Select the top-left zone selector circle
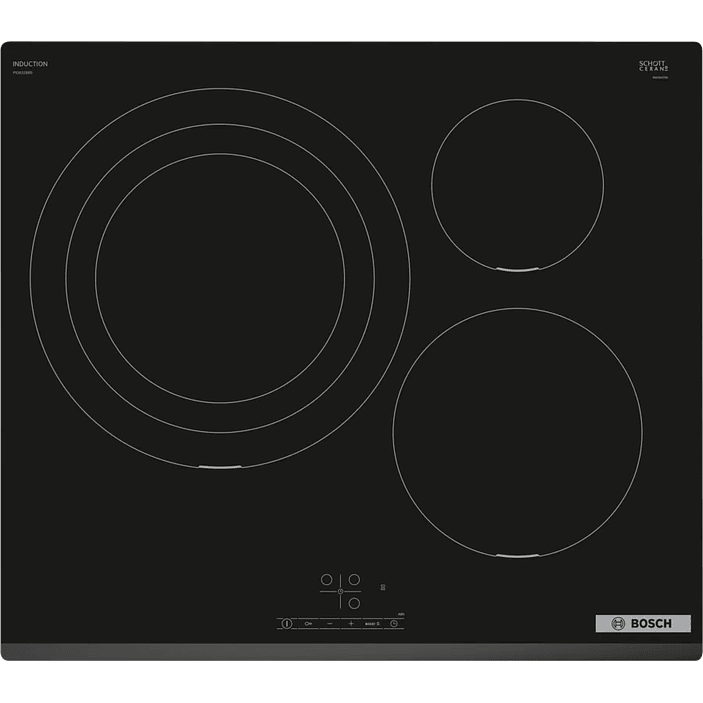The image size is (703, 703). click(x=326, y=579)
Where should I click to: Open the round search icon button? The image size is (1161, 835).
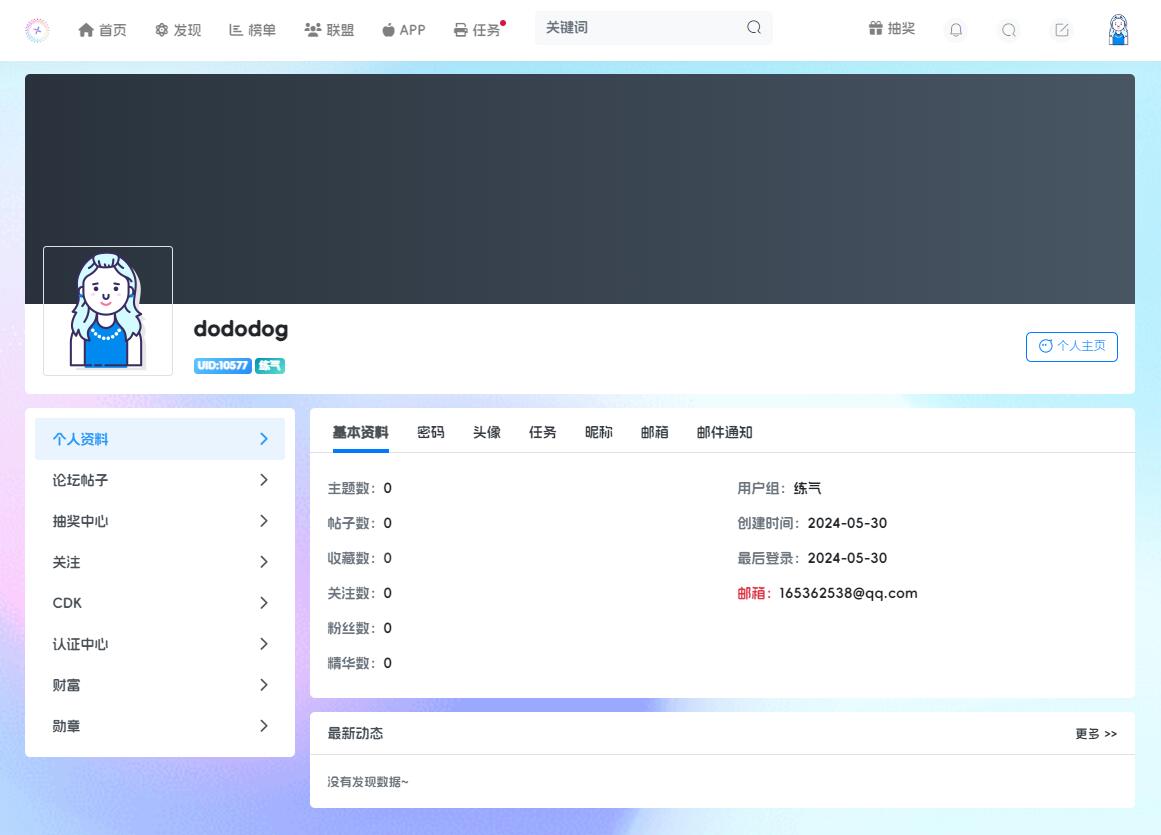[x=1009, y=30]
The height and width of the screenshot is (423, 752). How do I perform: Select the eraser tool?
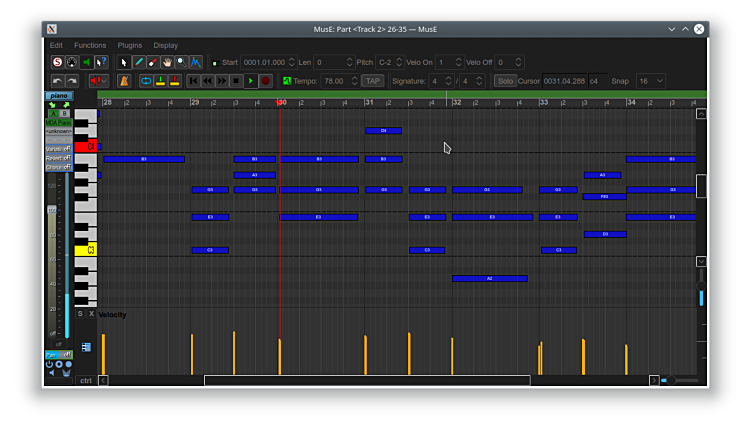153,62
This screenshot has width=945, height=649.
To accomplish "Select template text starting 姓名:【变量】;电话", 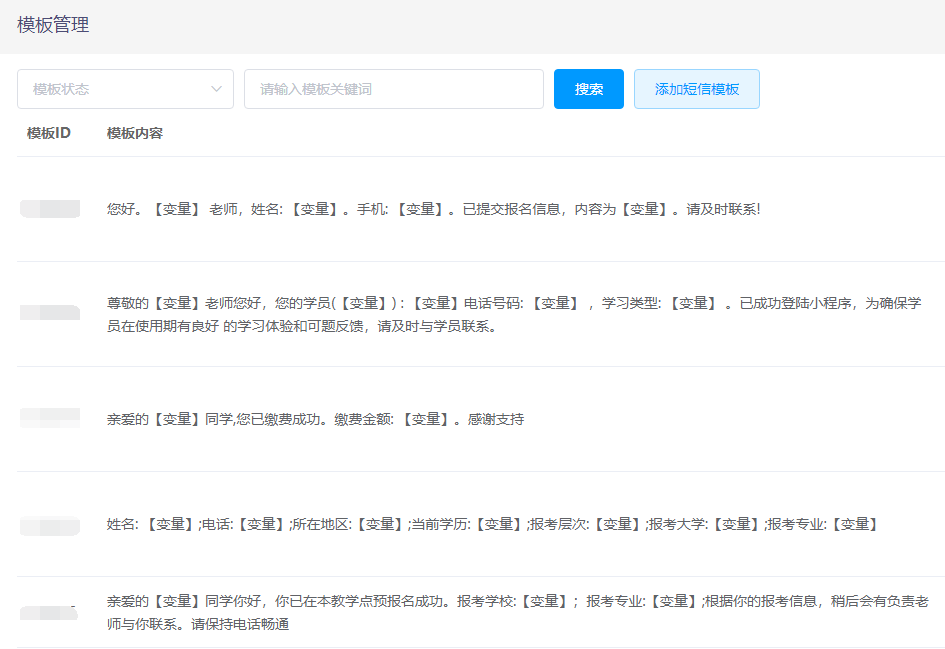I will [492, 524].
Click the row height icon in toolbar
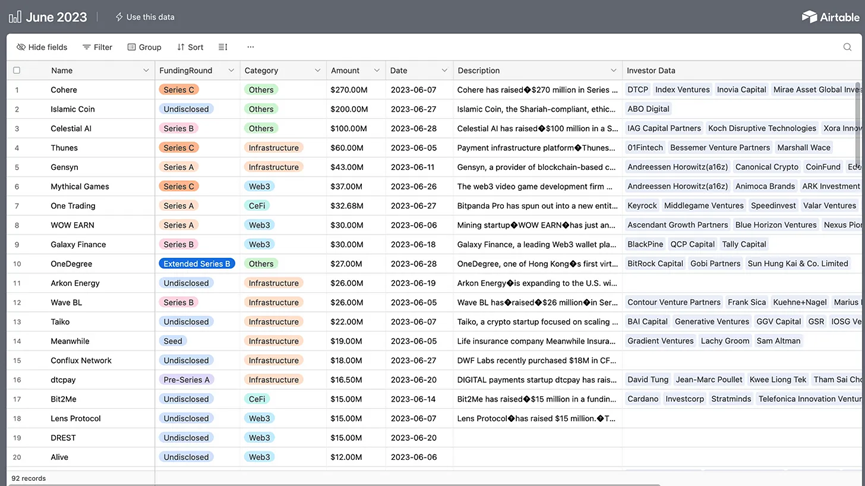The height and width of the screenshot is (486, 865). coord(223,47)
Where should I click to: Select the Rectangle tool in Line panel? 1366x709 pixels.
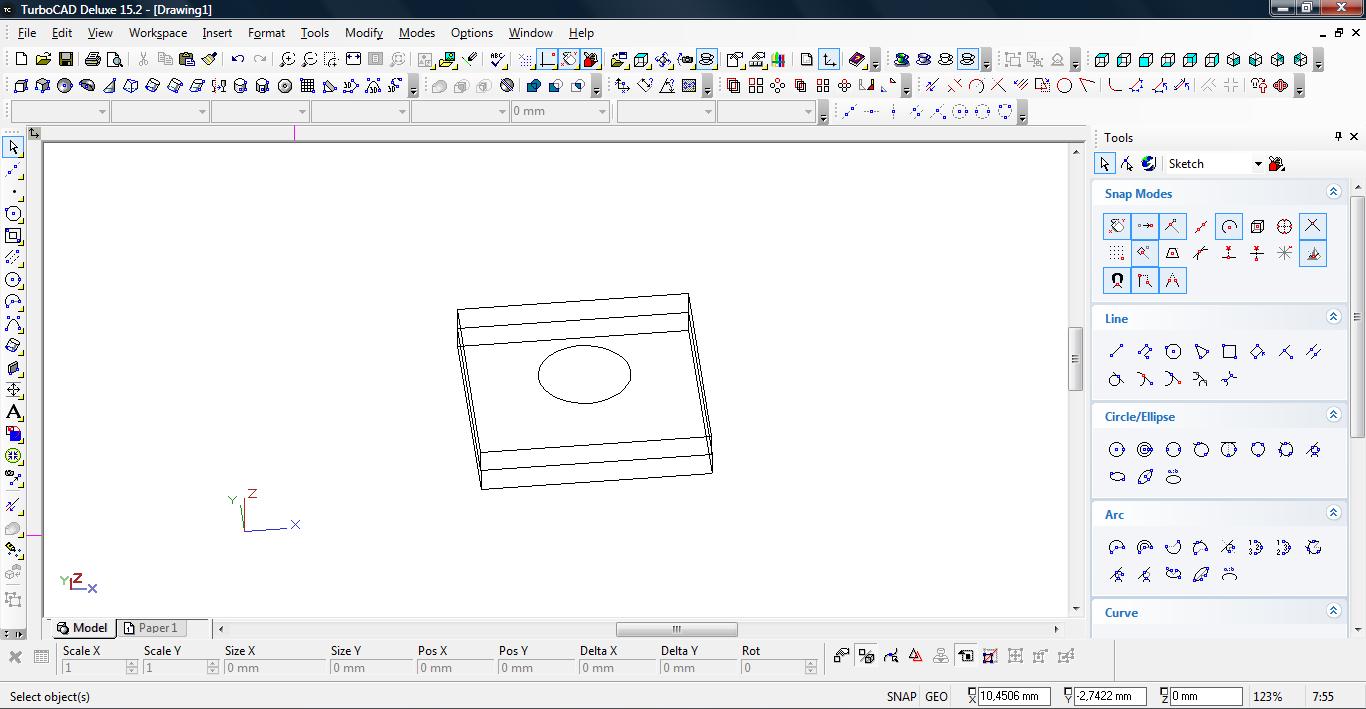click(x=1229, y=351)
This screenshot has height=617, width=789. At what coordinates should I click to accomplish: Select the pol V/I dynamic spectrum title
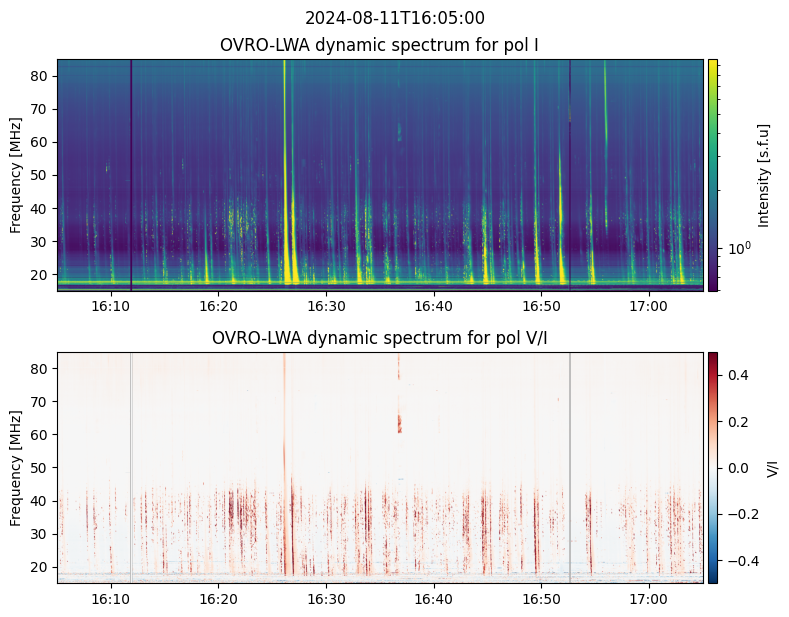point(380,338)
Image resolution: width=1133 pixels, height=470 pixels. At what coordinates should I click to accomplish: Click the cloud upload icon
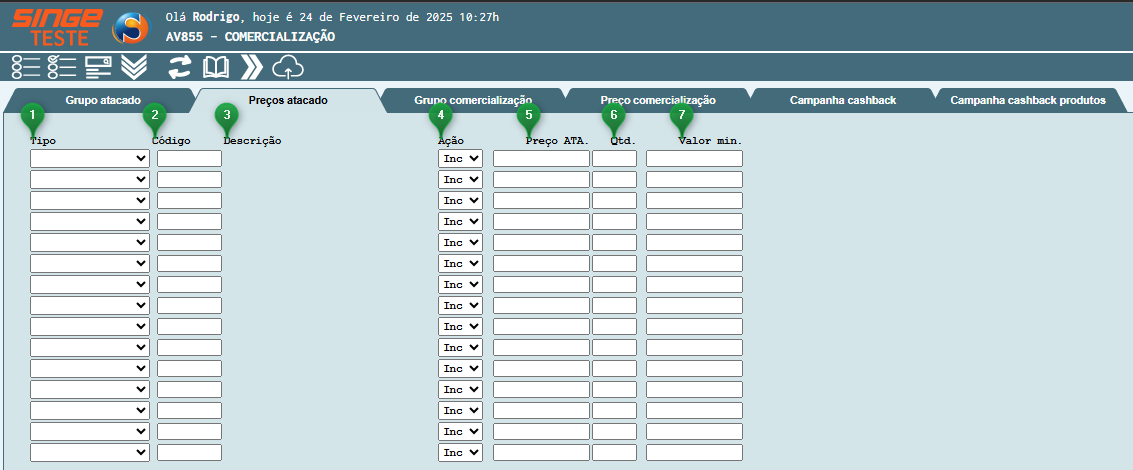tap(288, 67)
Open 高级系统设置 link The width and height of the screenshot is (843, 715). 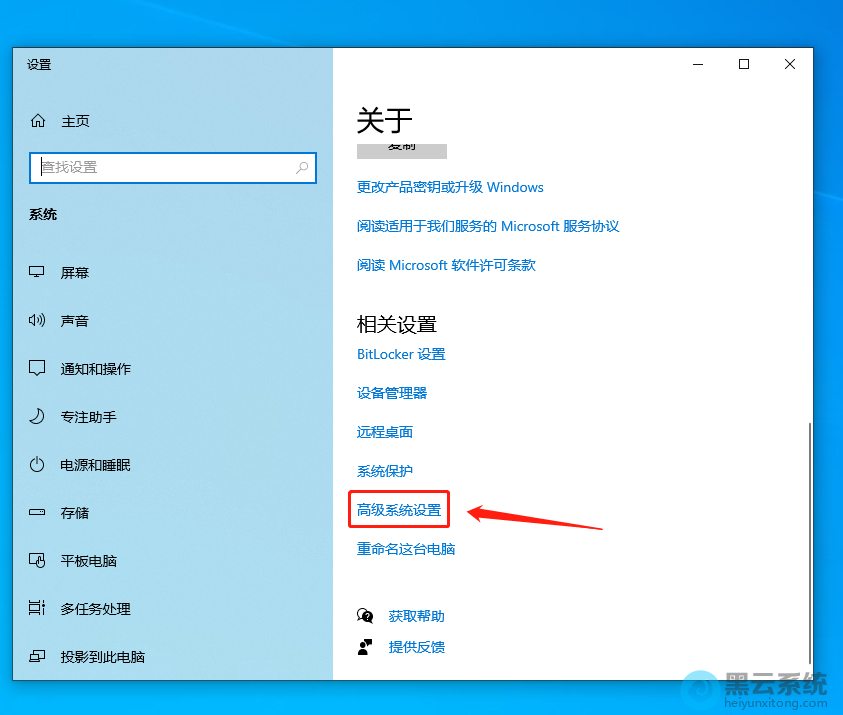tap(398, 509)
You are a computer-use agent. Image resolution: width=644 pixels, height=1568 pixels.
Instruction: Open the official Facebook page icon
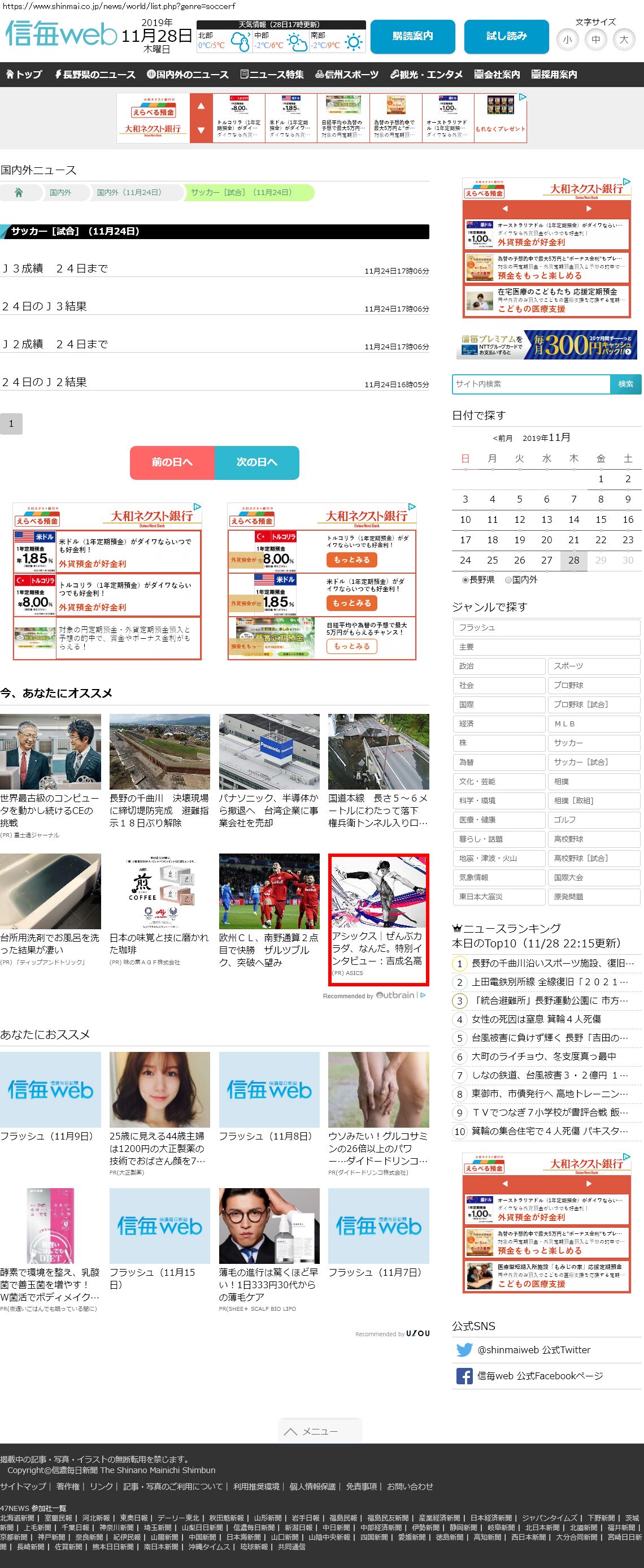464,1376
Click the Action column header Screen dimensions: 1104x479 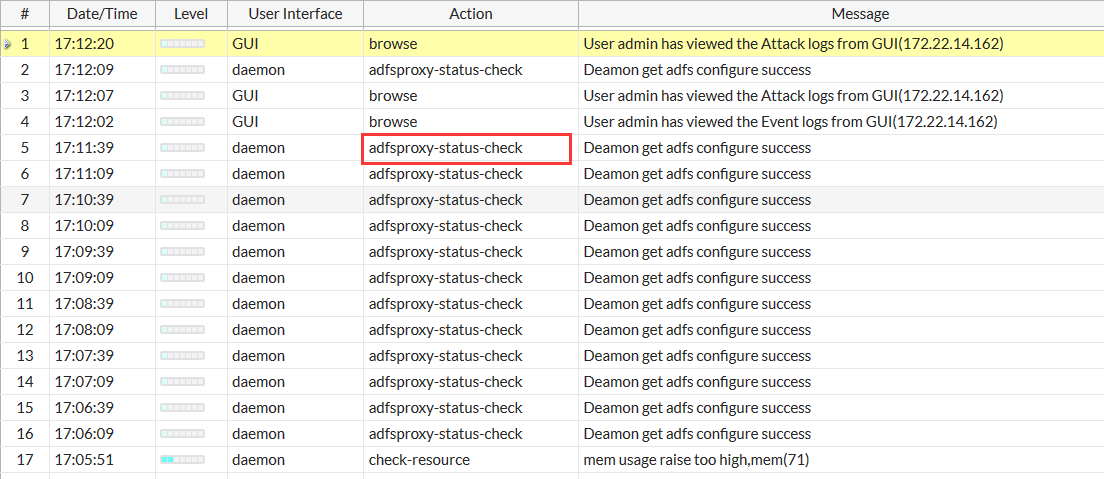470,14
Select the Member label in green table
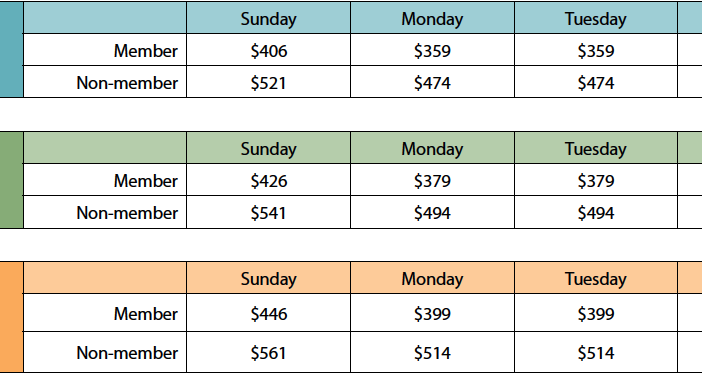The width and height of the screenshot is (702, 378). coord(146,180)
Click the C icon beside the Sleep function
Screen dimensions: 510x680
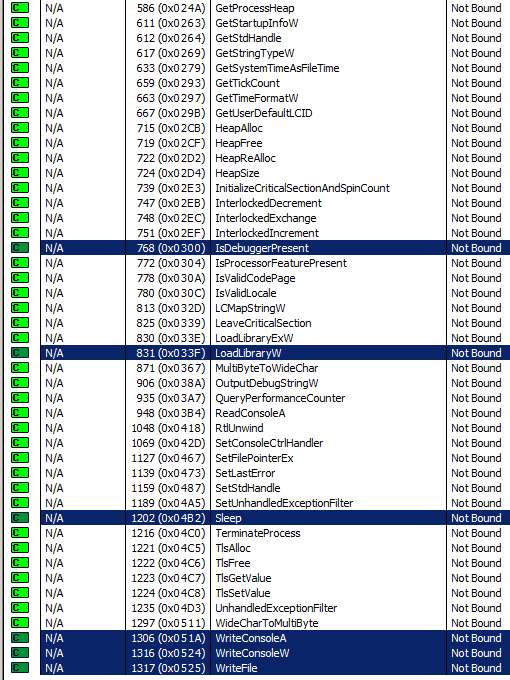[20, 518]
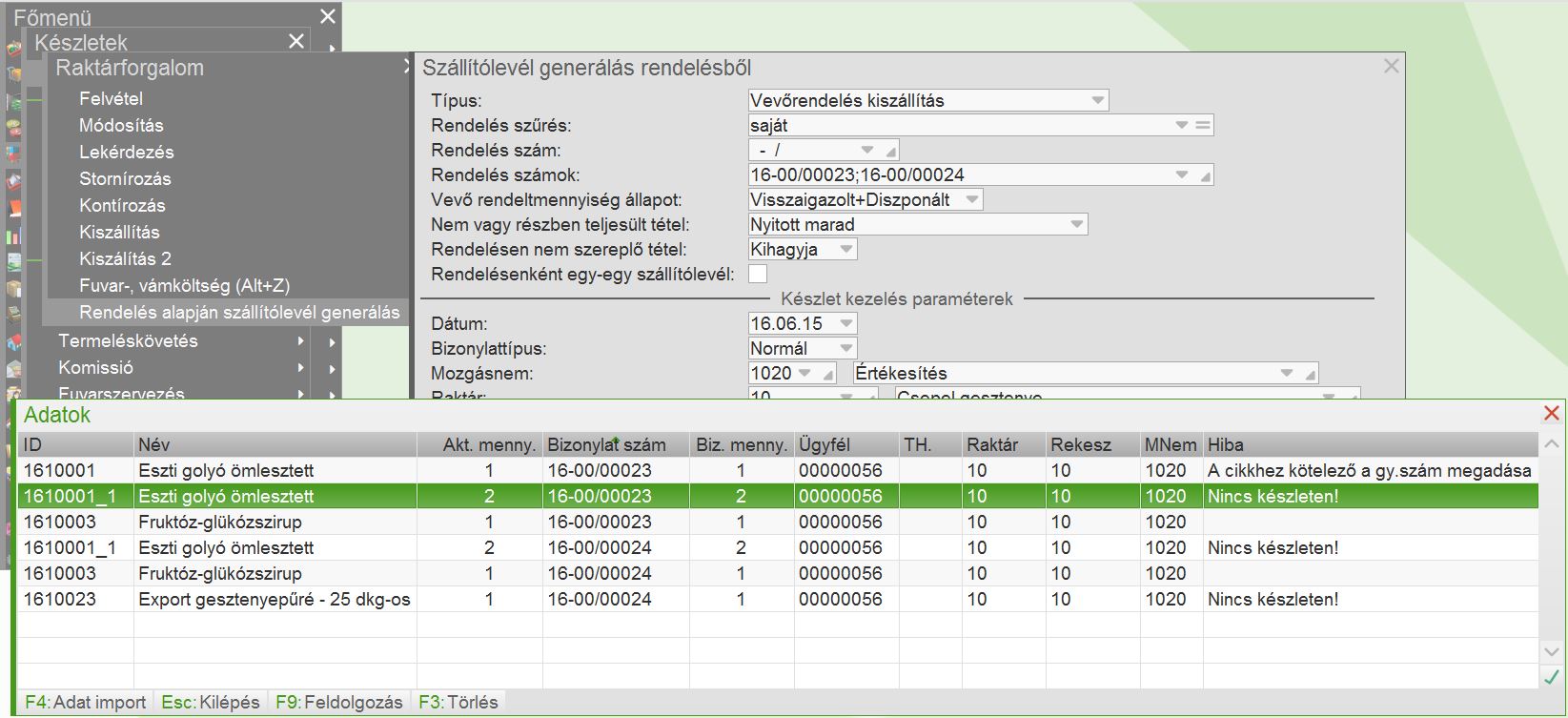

++++++

**Goal**. Rewrite the entries from the line containing "Where should I click to: Select" through the line containing "tap(288, 67)", changing "coordinates" to "position" and leaving everything else as it is. Give only those lines, without the pictures.

**The solution**.
Where should I click to: Select the Rectangle tool in Line panel? 1366x709 pixels.
click(x=1229, y=351)
This screenshot has height=617, width=789. At what position should I click to accomplish: Select the pol V/I dynamic spectrum title
point(380,338)
Image resolution: width=1133 pixels, height=470 pixels. At what position should I click to accomplish: Click the cloud upload icon
tap(288, 67)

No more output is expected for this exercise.